MTX lung injury is an idiosyncratic (ie, not dose dependent) reaction. The mechanism is akin to hypersensitivity pneumonitis, with granulomatous lymphocytic lung inflammation. It manifests with often overlapping patterns, including acute inflammatory pneumonitis (ground glass), organizing pneumonia (consolidations), and rapidly progressive pulmonary fibrosis (reticulation, honeycomb changes).
There is no specific diagnostic test for MTX pneumonitis. Infection must be excluded first, often through bronchoalveolar lavage (BAL). Empiric antimicrobials are often administered while awaiting culture data. BAL fluid typically demonstrates lymphocytic pleocytosis, a finding consistent with hypersensitivity. A provisional diagnosis is made when an MTX cessation trial leads to clinical improvement. Systemic corticosteroids are sometimes indicated if respiratory status does not improve with MTX cessation.
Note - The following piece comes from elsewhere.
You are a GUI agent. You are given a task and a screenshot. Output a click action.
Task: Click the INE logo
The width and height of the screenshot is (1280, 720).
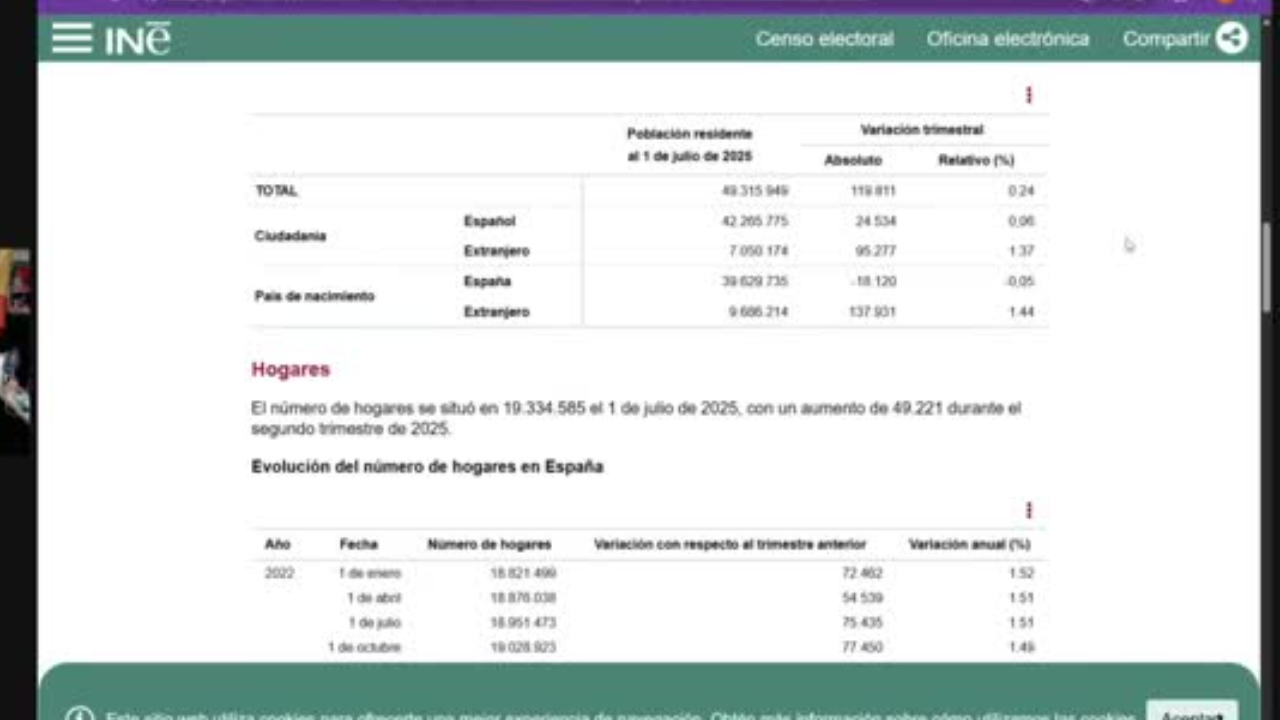tap(139, 38)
(Choice B) Pulmonary sarcoidosis (which is sometimes treated with MTX) can present with dyspnea, mixed consolidative and fibrotic infiltrates, and lymphocytic BAL. However, sarcoidosis usually features hilar adenopathy and peribronchovascular nodules. Serum ACE levels may track with disease severity but are neither sensitive nor specific for diagnosis.
(Choice C) Allergic bronchopulmonary aspergillosis, associated with elevated IgE, can present with low-grade fever and persistent cough. However, underlying asthma, bronchiectasis, and thick, mucinous sputum would be expected.
(Choice D) Lung biopsy, a last resort in the diagnosis of interstitial lung disease, is reserved for rare occasions when noninvasive studies are inconclusive (eg, atypical imaging features, non-improvement or deterioration despite MTX cessation). This patient has a classic presentation of MTX pneumonitis based on history (exposure time frame) and chest imaging, so monitoring clinical response after drug cessation is diagnostic. Therefore, lung biopsy is not immediately required.
(Choice E) Antifibrotic agents (eg, pirfenidone) are used for idiopathic pulmonary fibrosis, which is characterized by fibrotic interstitial pneumonia (ie, predominant honeycombing without consolidations) without an underlying autoimmune disorder (ie, no RA). They have no established role in MTX pneumonitis, in which drug cessation quells the hypersensitivity response, leading to spontaneous resolution.
Educational objective:
Methotrexate (MTX) pneumonitis is an idiosyncratic lung toxicity sharing similar pathogenesis to hypersensitivity pneumonitis. Evaluation for pulmonary infection is obligatory. MTX cessation is both diagnostic and therapeutic.